> Directions for this task: Once the line containing "Sun_Ce (46, 2238)" is found, please set it down along with each following line, exactly, to the end of the material.

[[ Dataset records open ]]

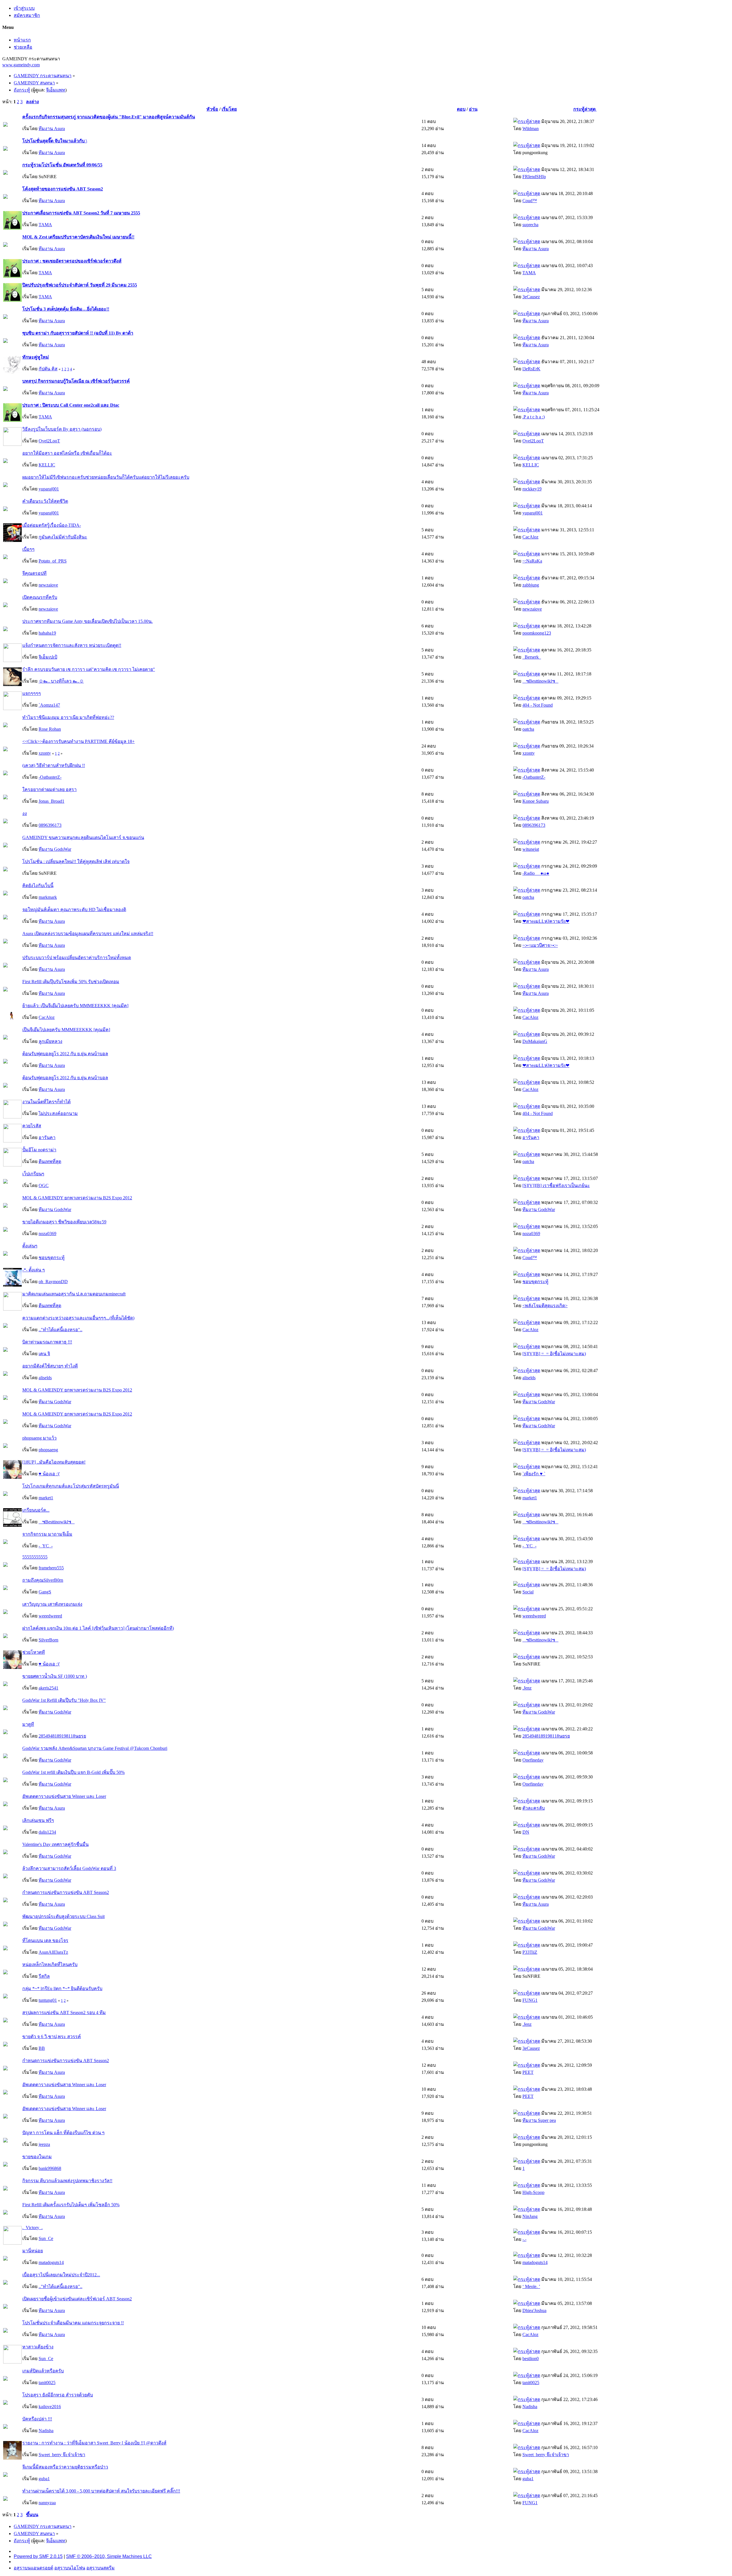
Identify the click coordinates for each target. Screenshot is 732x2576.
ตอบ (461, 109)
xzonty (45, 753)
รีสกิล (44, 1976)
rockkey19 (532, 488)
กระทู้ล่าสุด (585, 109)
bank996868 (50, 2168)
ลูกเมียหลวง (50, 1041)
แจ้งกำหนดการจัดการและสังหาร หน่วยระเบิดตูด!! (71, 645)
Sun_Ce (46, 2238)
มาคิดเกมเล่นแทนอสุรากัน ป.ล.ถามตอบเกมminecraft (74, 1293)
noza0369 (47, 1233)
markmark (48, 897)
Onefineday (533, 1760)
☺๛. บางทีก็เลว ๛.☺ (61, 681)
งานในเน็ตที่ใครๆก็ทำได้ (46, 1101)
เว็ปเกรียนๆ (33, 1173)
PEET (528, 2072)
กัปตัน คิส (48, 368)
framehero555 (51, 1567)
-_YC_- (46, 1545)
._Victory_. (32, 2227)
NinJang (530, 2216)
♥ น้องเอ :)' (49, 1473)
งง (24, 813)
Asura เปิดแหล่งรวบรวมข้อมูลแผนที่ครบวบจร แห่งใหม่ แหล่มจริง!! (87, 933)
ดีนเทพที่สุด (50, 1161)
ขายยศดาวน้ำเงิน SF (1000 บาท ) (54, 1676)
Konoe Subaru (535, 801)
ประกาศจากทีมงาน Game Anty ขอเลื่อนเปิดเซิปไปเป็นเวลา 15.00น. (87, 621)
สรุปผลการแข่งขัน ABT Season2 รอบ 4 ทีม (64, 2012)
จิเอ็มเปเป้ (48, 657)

[[ Dataset records closed ]]

> Task solution:
Sun_Ce (46, 2238)
มาคิดเกมเล่นแทนอสุรากัน ป.ล.ถามตอบเกมminecraft (74, 1293)
noza0369 (47, 1233)
markmark (48, 897)
Onefineday (533, 1760)
☺๛. บางทีก็เลว ๛.☺ (61, 681)
งานในเน็ตที่ใครๆก็ทำได้ (46, 1101)
เว็ปเกรียนๆ (33, 1173)
PEET (528, 2072)
กัปตัน คิส (48, 368)
framehero555 (51, 1567)
-_YC_- (46, 1545)
._Victory_. (32, 2227)
NinJang (530, 2216)
♥ น้องเอ :)' (49, 1473)
งง (24, 813)
Asura เปิดแหล่งรวบรวมข้อมูลแผนที่ครบวบจร แห่งใหม่ แหล่มจริง!! (87, 933)
ดีนเทพที่สุด (50, 1161)
ขายยศดาวน้ำเงิน SF (1000 บาท ) (54, 1676)
Konoe Subaru (535, 801)
ประกาศจากทีมงาน Game Anty ขอเลื่อนเปิดเซิปไปเป็นเวลา 15.00น. (87, 621)
สรุปผลการแข่งขัน ABT Season2 รอบ 4 ทีม (64, 2012)
จิเอ็มเปเป้ (48, 657)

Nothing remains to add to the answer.